(Text provided)

The Lord does not breathe into man the breath of life for him to exist in the abstract, nor for him to struggle to find purpose through some existential crisis; rather, the life that God imparts to man is to be understood concretely within the covenantal realm of the garden-kingdom where personal fellowship with God was to be experienced.[1] The Lord put the man he formed in the garden he planted, so that man’s life with God—a covenant communion bond exercised in the reciprocal giving of one’s whole self to the other—would be concretized in a holy realm. Immediately following God’s conferral of life upon man, he puts him in his personally cultivated garden-kingdom:
[T]hen the LORD God formed the man of dust from the ground and breathed into his nostrils the breath of life, and the man became a living creature. And the LORD God planted a garden in Eden, in the east, and there he put the man whom he had formed (Gen. 2:7-8).
Life cannot be possessed in the abstract, but only in relation to the source of life himself. As Kline writes,
Eternal life properly so called, the life signified by the tree of life, is life as confirmed and ultimately perfected in man’s glory-likeness to God, life in the fellowship of God’s Presence. Access to the tree of life and its fruit is only in the holy place where the Glory-Spirit dwells; to be driven from there is to be placed under judgment of death.[2]
This is the consistent testimony of Scripture.
Life is invigorated within a holy kingdom filled with the knowledge of the glory of the Lord as the waters cover the sea (Hab. 2:14).
The true path of life leads into a realm maximally charged with the presence of God where there is fullness of joy (Ps. 16:11).
Life is found there, where God receives unto himself a people to be his special possession and he gives himself to them as their God (Exod. 6:7; Lev. 26:12).
True life is nothing less than to possess God himself as one’s inheritance (Ps. 73:26; Rom. 8:17).
This concrete conception of life as a covenantal communion bond with God is evident from at least two elements contained in Genesis 1-3: (1) the garden of God and (2) the tree of life. We’ll consider the first in this article.

(End Text provided)

— Problem requirements —
Pick up the passage on life as covenant communion with God and carry it on from its last sentence.

(Data section)

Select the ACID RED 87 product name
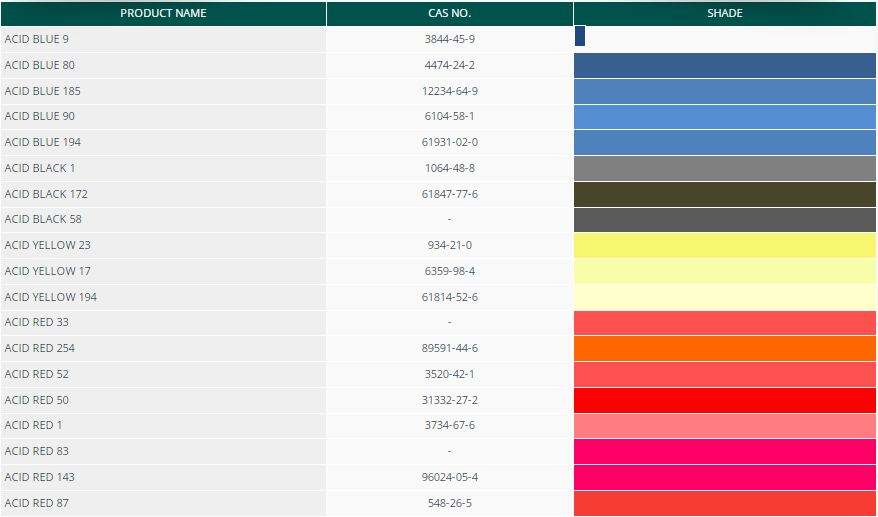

(End Data section)

— Answer to the problem —
That the garden-kingdom was a theocentric realm where God placed man in personal relationship with himself is seen in that it was a garden he personally planted and was called the garden of God (Gen. 2:8; Ezek. 28:13; 31:8, 9). The garden, according to Vos, was “not in the first instance an abode for man as such, but specifically a place of reception of man into fellowship with God in God’s own dwelling-place.”[3] The garden was a created holy realm or kingdom that facilitated life, that is, union and communion with God.[4] It was the place where God walked with man in life-giving fellowship (Gen. 3:8).
The same point can also be argued by way of contrast. Death, as the opposite of life, is banishment from the kingdom where God’s presence abides and so to have the communion bond with the source of life severed.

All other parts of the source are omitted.